Otto Viktor Karl Liman von Sanders (/de/; 17 February 1855 – 22 August 1929) was an Imperial German Army general who served as a military adviser to the Ottoman Army during the First World War. He joined the military and rose through the ranks to General.

He led the Gallipoli campaign in 1915-1916 and in 1918 he commanded an Ottoman army during the Sinai and Palestine Campaign.

==Early life and career==
Otto Liman was born in Stolp (now Słupsk, Poland) in the Province of Pomerania in the Kingdom of Prussia. He was the son of Carl Leonhard Liman and his wife Emma née Michaelis. Carl Liman was a prosperous businessman, who purchased the lordship of the manor (Rittergut) of Schwessin (now Świeszyno, Poland). It is generally agreed that Carl's father (Otto's grandfather) was born to a Jewish family by the name of Liepmann and was later baptised a Christian.

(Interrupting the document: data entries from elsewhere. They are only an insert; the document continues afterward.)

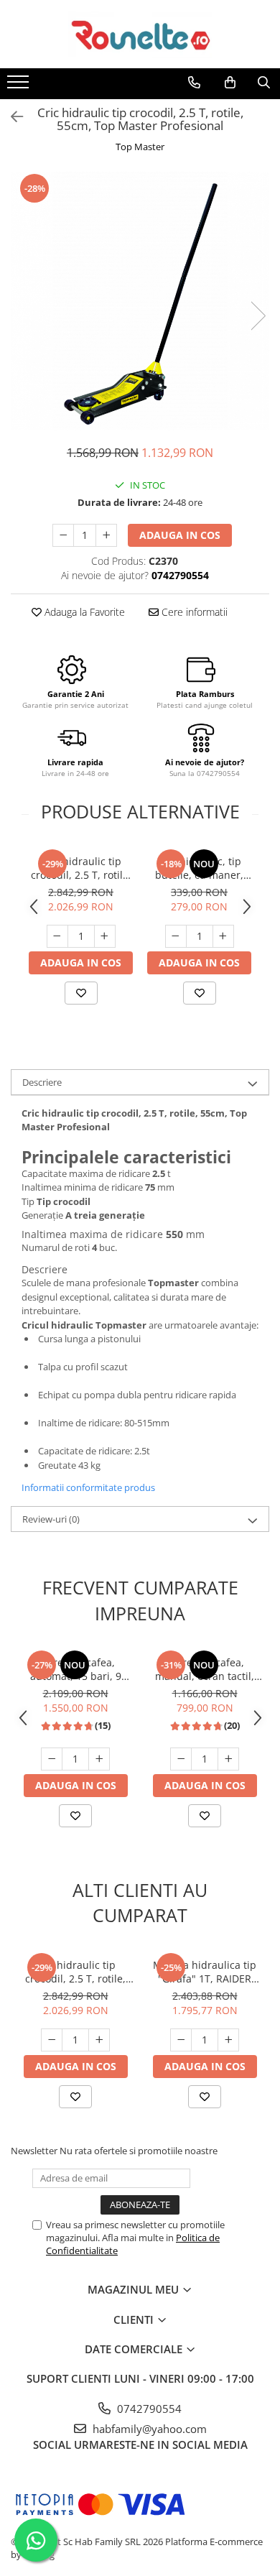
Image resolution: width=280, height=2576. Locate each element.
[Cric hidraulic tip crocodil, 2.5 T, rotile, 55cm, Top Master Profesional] (140, 301)
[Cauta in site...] (264, 82)
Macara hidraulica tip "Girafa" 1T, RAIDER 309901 (204, 1971)
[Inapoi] (11, 116)
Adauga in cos (179, 535)
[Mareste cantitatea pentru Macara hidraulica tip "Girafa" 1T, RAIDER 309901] (228, 2039)
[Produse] (19, 86)
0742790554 (148, 2408)
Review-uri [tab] (51, 1519)
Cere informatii (193, 612)
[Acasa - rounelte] (140, 34)
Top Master (140, 146)
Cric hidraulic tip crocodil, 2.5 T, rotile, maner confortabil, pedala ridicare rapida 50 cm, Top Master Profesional (81, 868)
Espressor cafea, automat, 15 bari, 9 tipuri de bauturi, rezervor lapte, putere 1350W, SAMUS (76, 1669)
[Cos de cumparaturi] (230, 82)
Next (257, 316)
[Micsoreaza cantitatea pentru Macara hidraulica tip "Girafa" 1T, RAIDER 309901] (181, 2039)
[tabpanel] (140, 301)
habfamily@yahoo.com (148, 2429)
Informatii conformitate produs (88, 1487)
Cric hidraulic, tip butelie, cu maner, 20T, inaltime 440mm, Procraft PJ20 (199, 868)
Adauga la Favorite (83, 612)
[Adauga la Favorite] (81, 993)
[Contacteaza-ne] (194, 82)
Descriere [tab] (42, 1082)
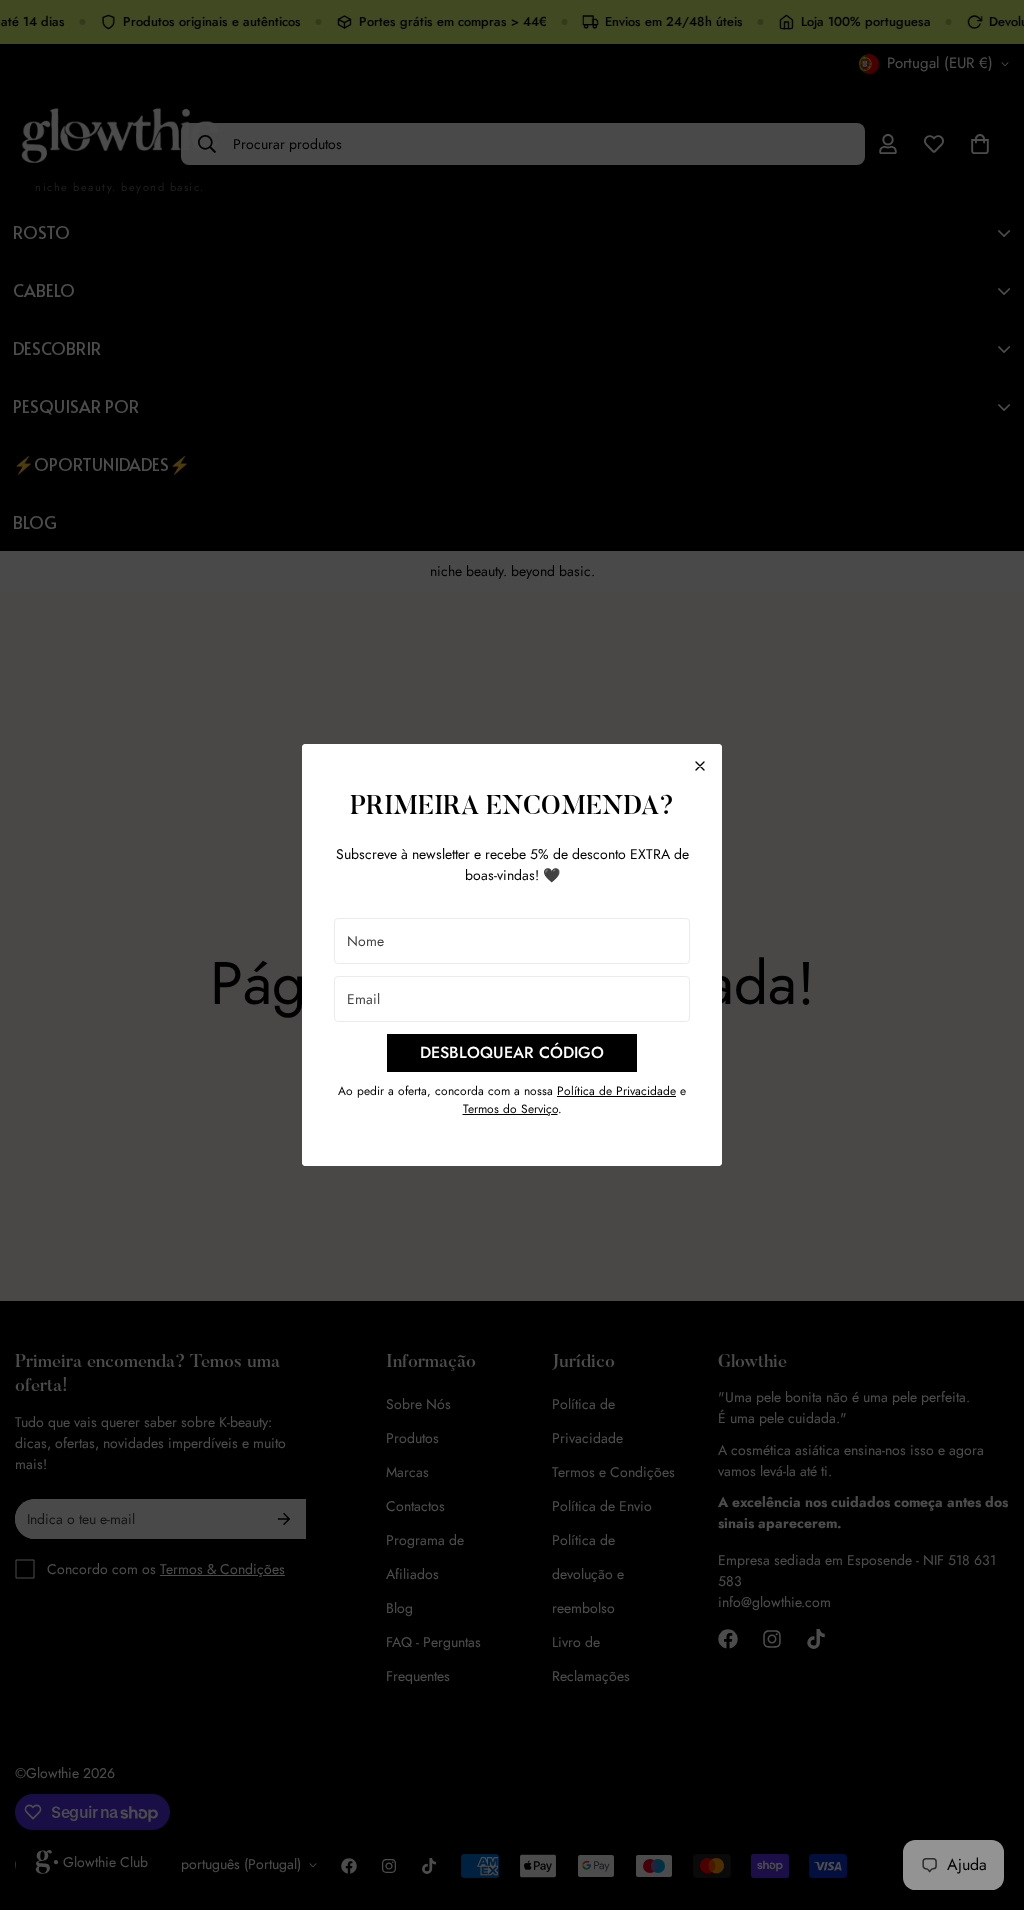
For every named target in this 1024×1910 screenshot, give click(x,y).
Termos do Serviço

After gaining his diploma (Abitur) at the Friedrich Wilhelm Gymnasium in Berlin, Otto Liman entered the army on 13 March 1874 as a Fahnenjunker in the Leibgarde-Infanterie-Regiment (1. Grossherzöglich Hessisches) Nr. 115. From 1878 to 1881 he attended the Military Academy (Kriegsakademie) in Berlin, and was subsequently transferred to Garde-Dragoner-Regiment (1. Grossherzöglich Hessisches) Nr. 23. In 1885 he was promoted to Oberleutnant and in 1887 seconded to the General Staff. Promoted to Hauptmann in 1889, he was appointed a squadron commander (Eskadronschef) in 1891. In 1900 he was assigned command of Husaren-Regiment "Graf Goetzen" (2. Schlesisches) Nr. 6, first as Major, and from 1904 as Oberst. He was promoted to Generalmajor in 1908 and given command of the 22nd Division, based at Kassel. He attained the rank of Generalleutnant in 1911.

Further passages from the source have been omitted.